_Exercise_. All that is wanted is the span of lines from the one with "World (121, 28)" to the last line of the data, copied exactly.

_Information supplied_.
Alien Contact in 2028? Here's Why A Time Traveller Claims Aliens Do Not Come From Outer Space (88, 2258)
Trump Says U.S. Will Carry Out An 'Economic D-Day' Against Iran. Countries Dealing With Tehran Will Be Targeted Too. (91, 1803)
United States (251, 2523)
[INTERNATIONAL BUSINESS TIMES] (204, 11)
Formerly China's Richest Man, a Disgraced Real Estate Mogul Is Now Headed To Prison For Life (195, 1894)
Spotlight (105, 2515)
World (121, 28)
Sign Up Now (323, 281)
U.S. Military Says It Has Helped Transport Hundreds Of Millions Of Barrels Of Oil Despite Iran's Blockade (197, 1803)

_Exercise solution_.
World (121, 28)
Sign Up Now (323, 281)
U.S. Military Says It Has Helped Transport Hundreds Of Millions Of Barrels Of Oil Despite Iran's Blockade (197, 1803)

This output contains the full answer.